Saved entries
Start of Block

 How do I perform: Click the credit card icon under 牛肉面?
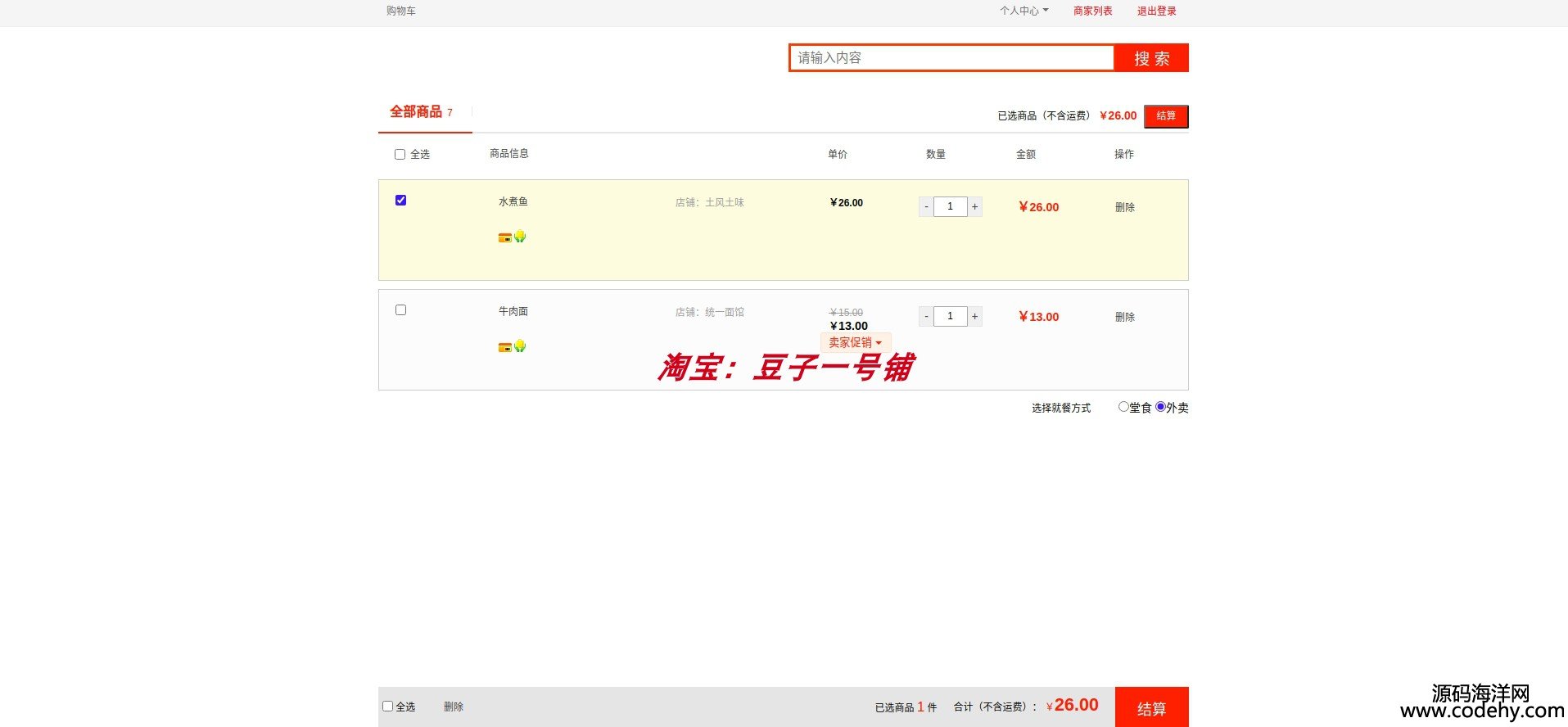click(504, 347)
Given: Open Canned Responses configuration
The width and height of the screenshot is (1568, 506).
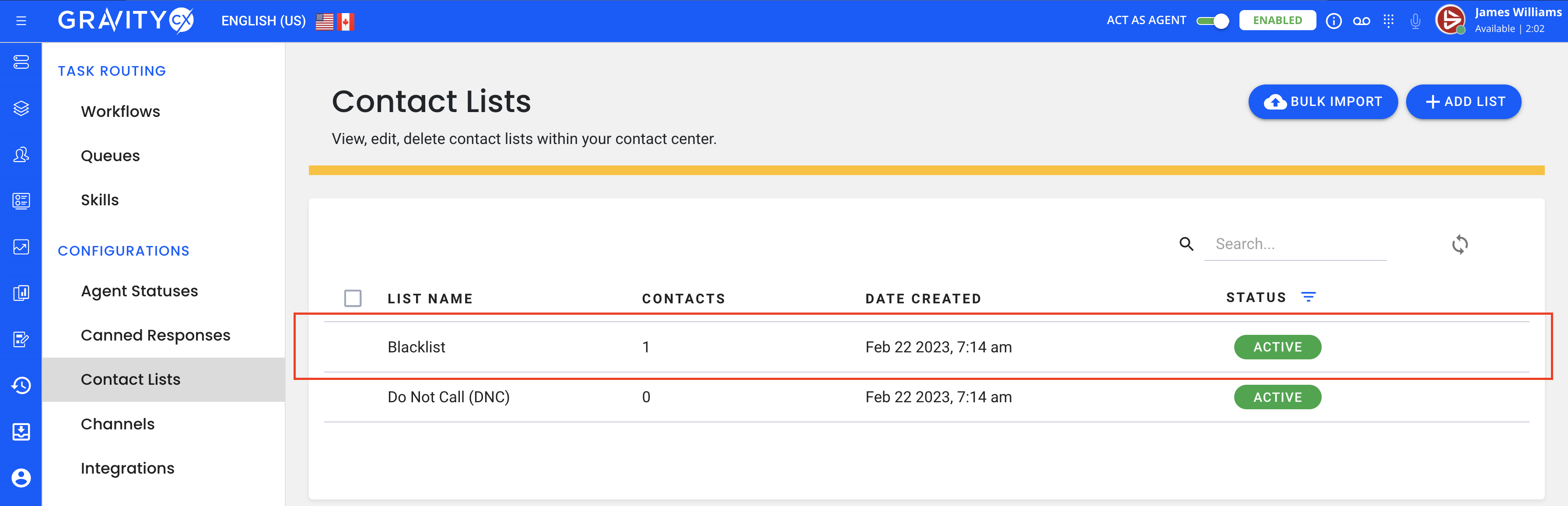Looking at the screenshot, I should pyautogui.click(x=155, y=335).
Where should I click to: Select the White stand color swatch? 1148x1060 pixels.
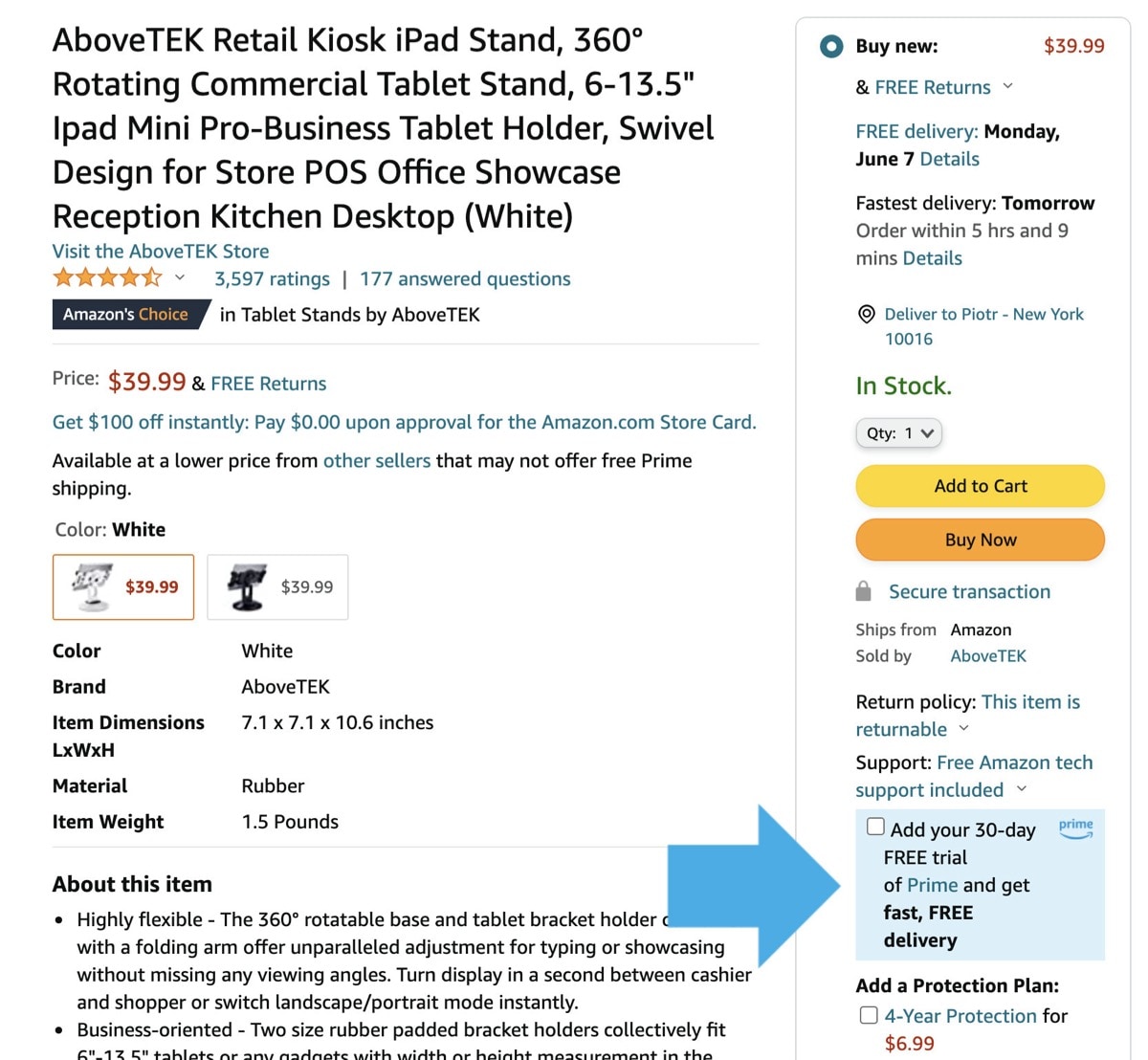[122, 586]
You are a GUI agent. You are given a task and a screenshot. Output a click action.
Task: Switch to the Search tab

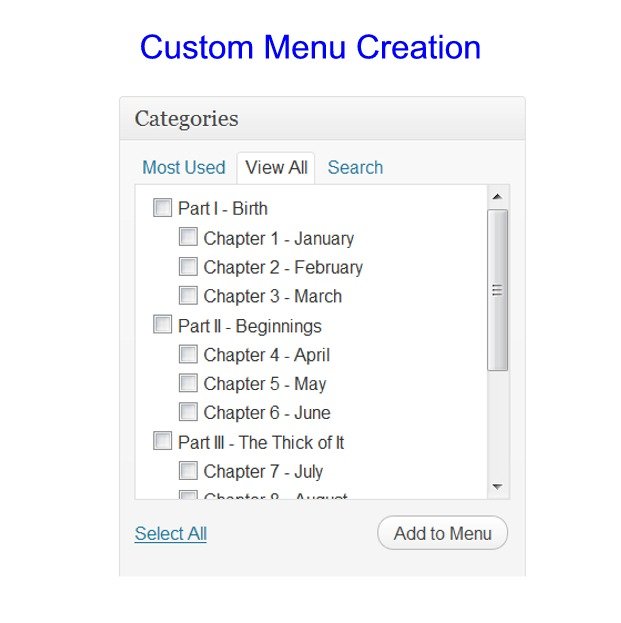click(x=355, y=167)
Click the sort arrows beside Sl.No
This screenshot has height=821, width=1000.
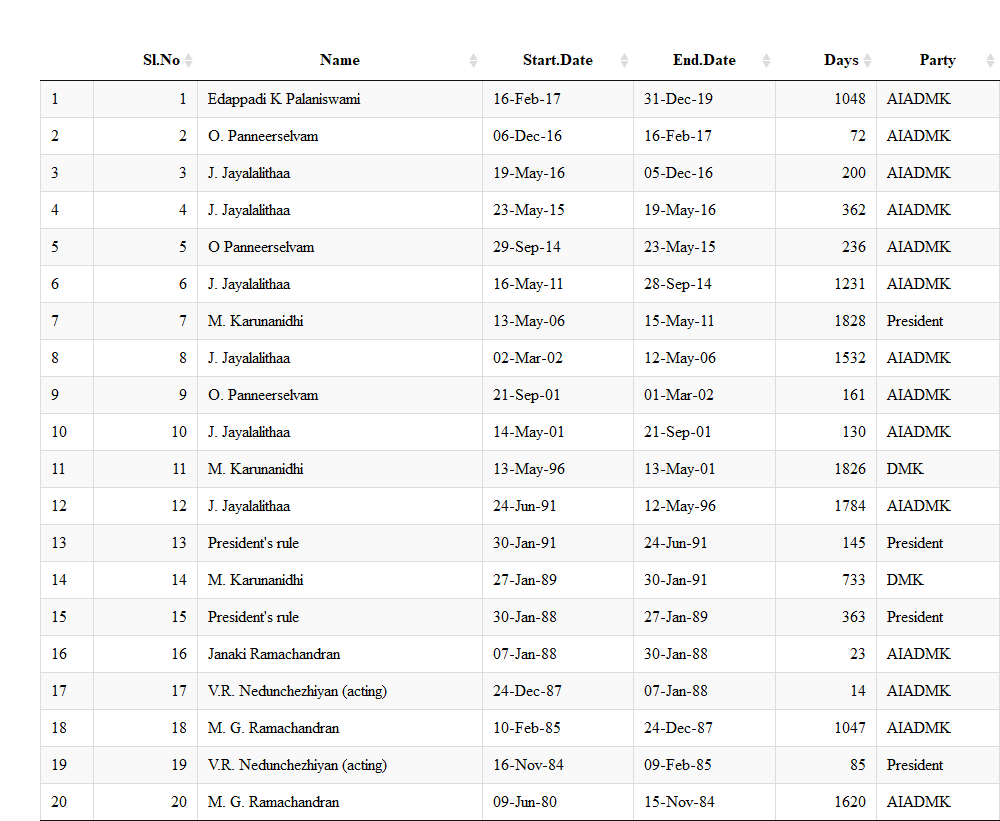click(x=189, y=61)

End of Block

WORK TO COMPLETE:
Skip all pictures. Copy exactly the lines from the one containing "Given: Open Canned Responses configuration" through the end of the records, both ends included.

SOLVED EXERCISE:
Given: Open Canned Responses configuration
The width and height of the screenshot is (1568, 506).
Looking at the screenshot, I should pyautogui.click(x=155, y=335).
Where should I click to: Select the White stand color swatch? 1148x1060 pixels.
[122, 586]
You are a GUI agent. You are given a task and a screenshot. Output a click action.
Task: Switch to the Search tab

click(x=355, y=167)
Click the sort arrows beside Sl.No
This screenshot has height=821, width=1000.
click(x=189, y=61)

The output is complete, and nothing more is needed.